I also took my first duloxetine tonight but I have a terrible track record with getting side effects!

As a last ditch resort, when you've done all the other lifestyle interventions...

I'm reading about vagal nerve stimulation. I'm hesitant to try it, as I feel well right now and don't want to unsettle everything. It's an art rather than a science at the moment. You use a tens machine to stimulate the vagus nerve in a very targeted specific way, starting small and building up. It's very new, just starting to be studied.

My neck is the worst of mine, I have hEDS. I struggle with having un unsupported head for a long time but I've dound that a proper rest resets it for me. So at work, if its bad, I take my break and lunch in my car. Which looks a bit antisocial but means I can take all the pressure off my neck before it builds up, I lay the seat all the way bay and lay down. Also I got a high backed sofa so in the evenings I can rest my neck without having to lay down.
Lower back pain I have only been able to help by sitting in a seat with a smaller that 90 degree angle so that my knees are slightly higher than my hips. This helps if you hyperextend your hips and knees and everything when you stand and walk.

I've had a horrific night with migraine and diarrhoea, Inn on crutches and in a bit and the run to the loo was not fun.

I'm' back' working today following my op but just can't as it means sitting on sofa on laptop which is guaranteed to kick off the missive again. My whole neck is agony to touch, clearly in spasm.

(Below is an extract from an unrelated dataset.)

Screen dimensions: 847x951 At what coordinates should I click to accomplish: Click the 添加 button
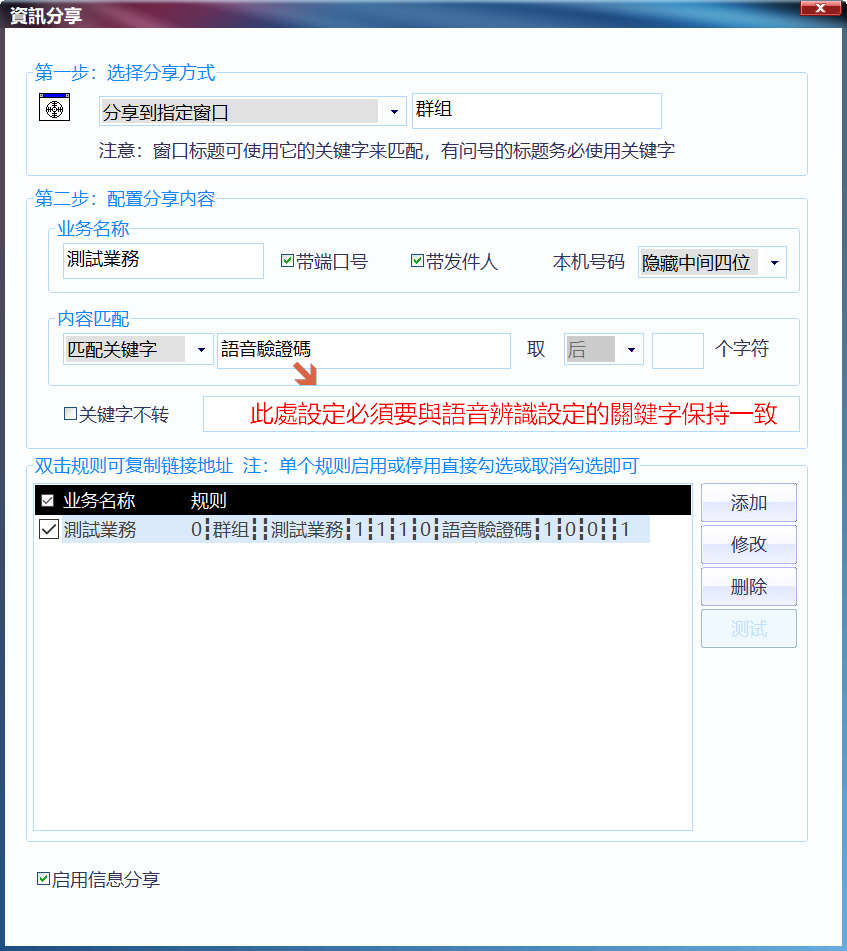pos(748,503)
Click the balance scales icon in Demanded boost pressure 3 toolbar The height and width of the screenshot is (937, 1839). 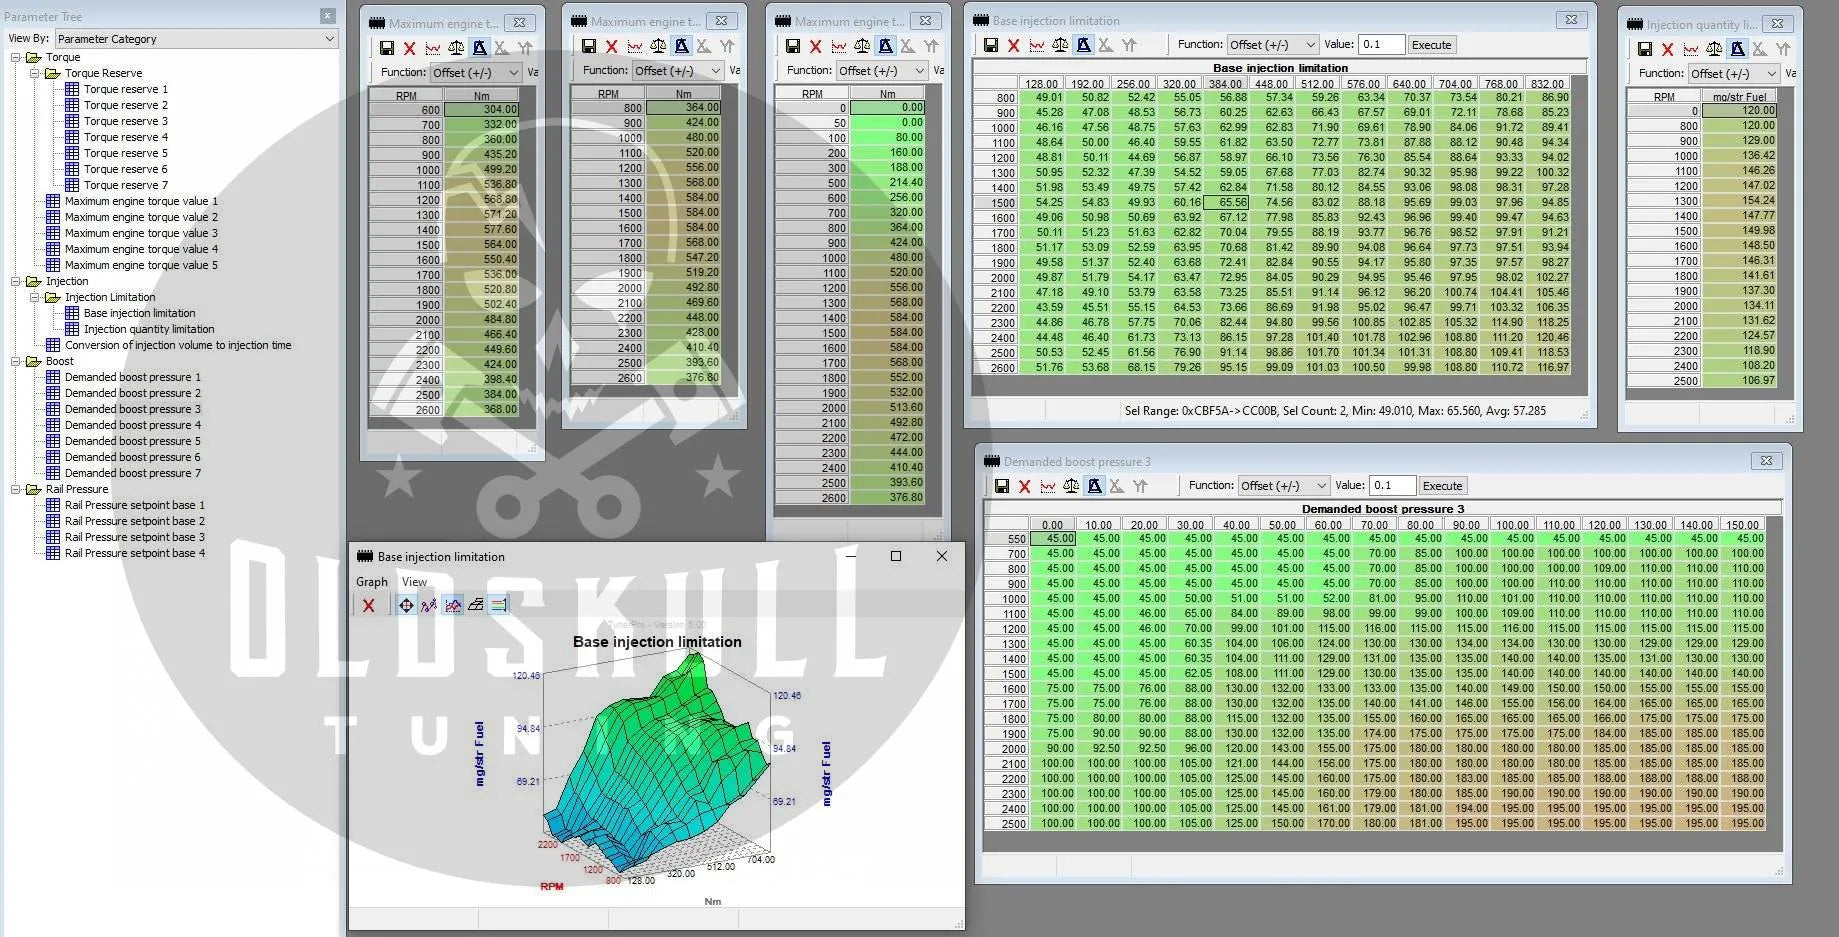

My poor mum lost 7 inches due to her EDS and couldn't hold her head up at all or sleep lying down, she was just curled up like a prawn. I really hope the physio can help with the neck as I stop dear sending up the same.

I'm a bit wary of vagus nerve as I'm a bit fainty, I don't want to risk it but it does make sense

Oh dear!

I'm about to try a shakti Mat (unbranded version). I'll let you know if it helps.

You aren't near Kingsmill Hospital are you? They have a multidisciplinary team approach to Fibro.